Text section.
2. What is an MBA program?

A Masters of Business Administration (MBA) is a post graduate degree in business, and is view today as the unique worldwide international business program, and is considered to be a major step towards a successful business management career.

Most degrees are obtained with the purpose of advancing your career prospects and job opportunities. The same is the case with an MBA degree; the only difference being that an MBA degree is considered as the most valuable post graduate degree in the world and has exciting career opportunities. People take the MBA program in order to further their careers in their current jobs or to get a better job on the basis of their MBA degree.

Even within your existing company and in your current job, you can notice the difference in your career prospects pre-MBA and post-MBA. With an MBA degree under their belt, employees have a whole new world opened up to them and are elevated to managerial positions on the strength of the additional abilities and knowledge gained through the MBA program.

The value of the MBA, however, is not limited strictly to the “business” world. An MBA can also be useful for those pursuing a strictly managerial career in the public sector, private industry, government, and other areas. MBA programs can provide graduates with the preparation and practical skills needed to excel in management and leadership positions.

The MBA is currently the most popular professional degree program in the world. Today there are over 2,500 MBA programs offered worldwide. First introduced at American universities in the early 1900s, MBA programs have evolved in order to keep up with the demands of the times.

An MBA program in the United States typically is of two years duration. But across Europe, where the MBA course was first introduced in the 1960s, the program is usually of 1 year duration and can sometimes be completed in as less as 10 months.

Most MBA programs are taught in English, and are therefore attractive to international students wishing to study abroad. Many institutions in non-English speaking countries offer MBA programs in English, as well as in the country’s native language.

Since its inception, the MBA program has evolved tremendously and is following 3 trends: shorter programs (less expensive, more intense), structure diversification (part-time, EMBA, online, evening-MBA, weekend-MBA, modular programs, international programs, distance learning programs) and internationalization (double degrees, partnership, cross continent).

Data lines.
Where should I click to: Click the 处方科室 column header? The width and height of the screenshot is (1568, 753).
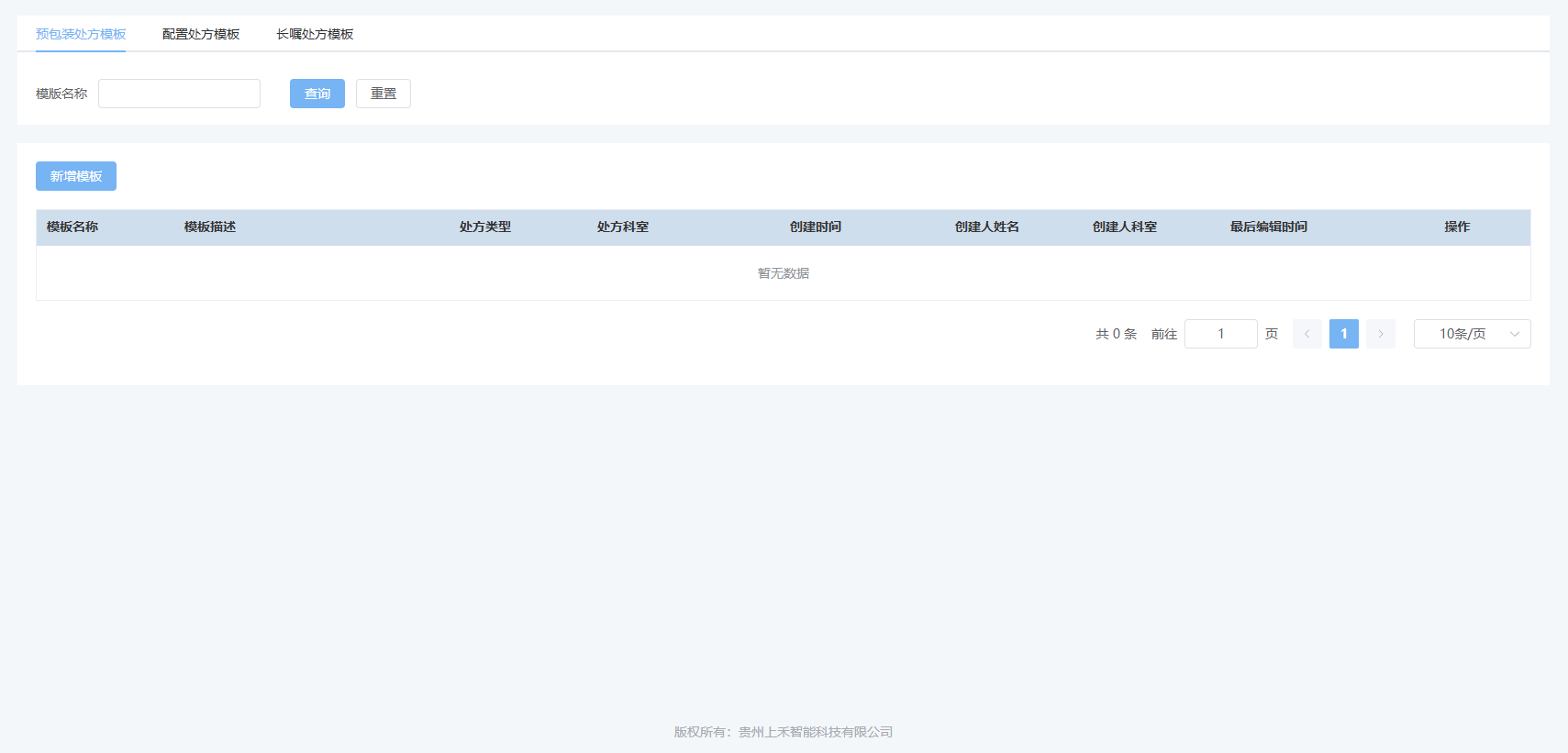[x=623, y=227]
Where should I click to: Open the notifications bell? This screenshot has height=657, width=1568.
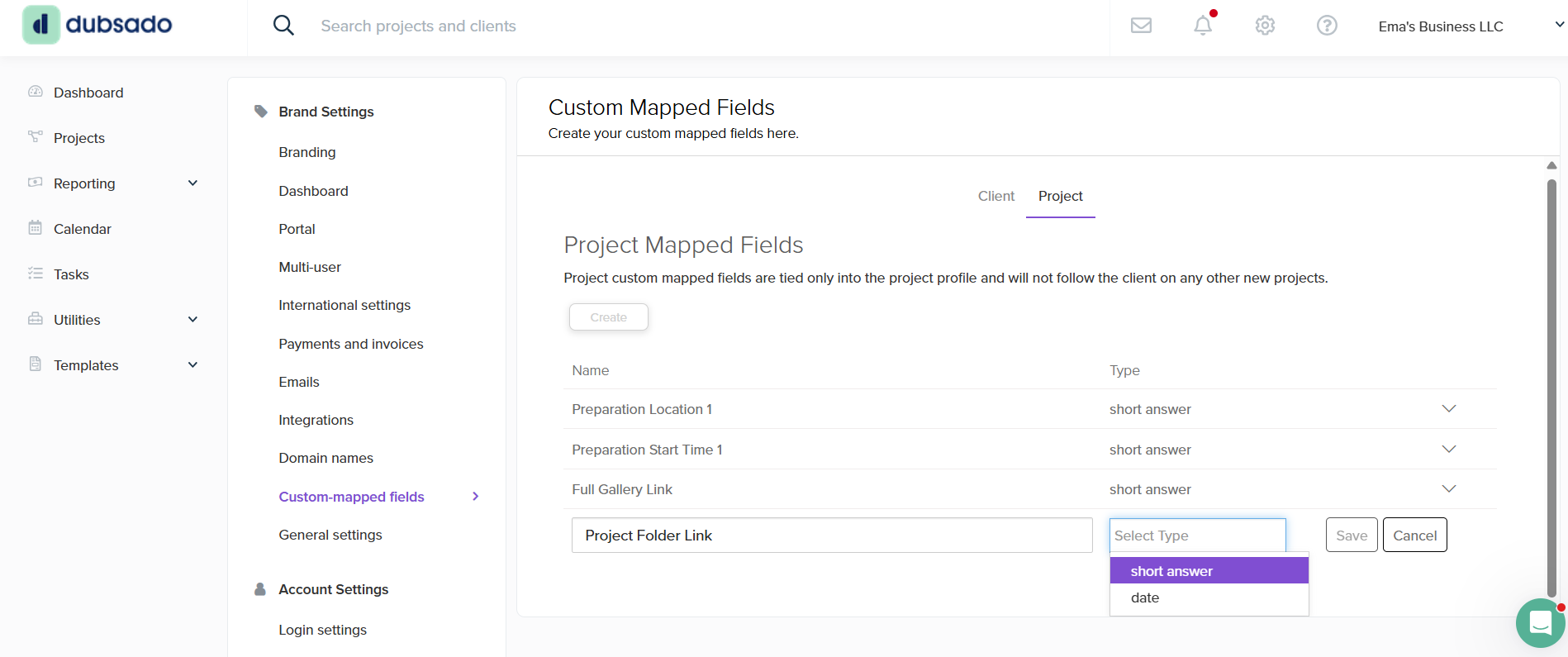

Tasks.
A - In the MBA text, how long does an MBA program in the United States typically last?
B - Retype the stretch of the MBA text from "Even within your" through "and leadership positions.".

The replies.
A - Two years.

B -
Even within your existing company and in your current job, you can notice the difference in your career prospects pre-MBA and post-MBA. With an MBA degree under their belt, employees have a whole new world opened up to them and are elevated to managerial positions on the strength of the additional abilities and knowledge gained through the MBA program.

The value of the MBA, however, is not limited strictly to the “business” world. An MBA can also be useful for those pursuing a strictly managerial career in the public sector, private industry, government, and other areas. MBA programs can provide graduates with the preparation and practical skills needed to excel in management and leadership positions.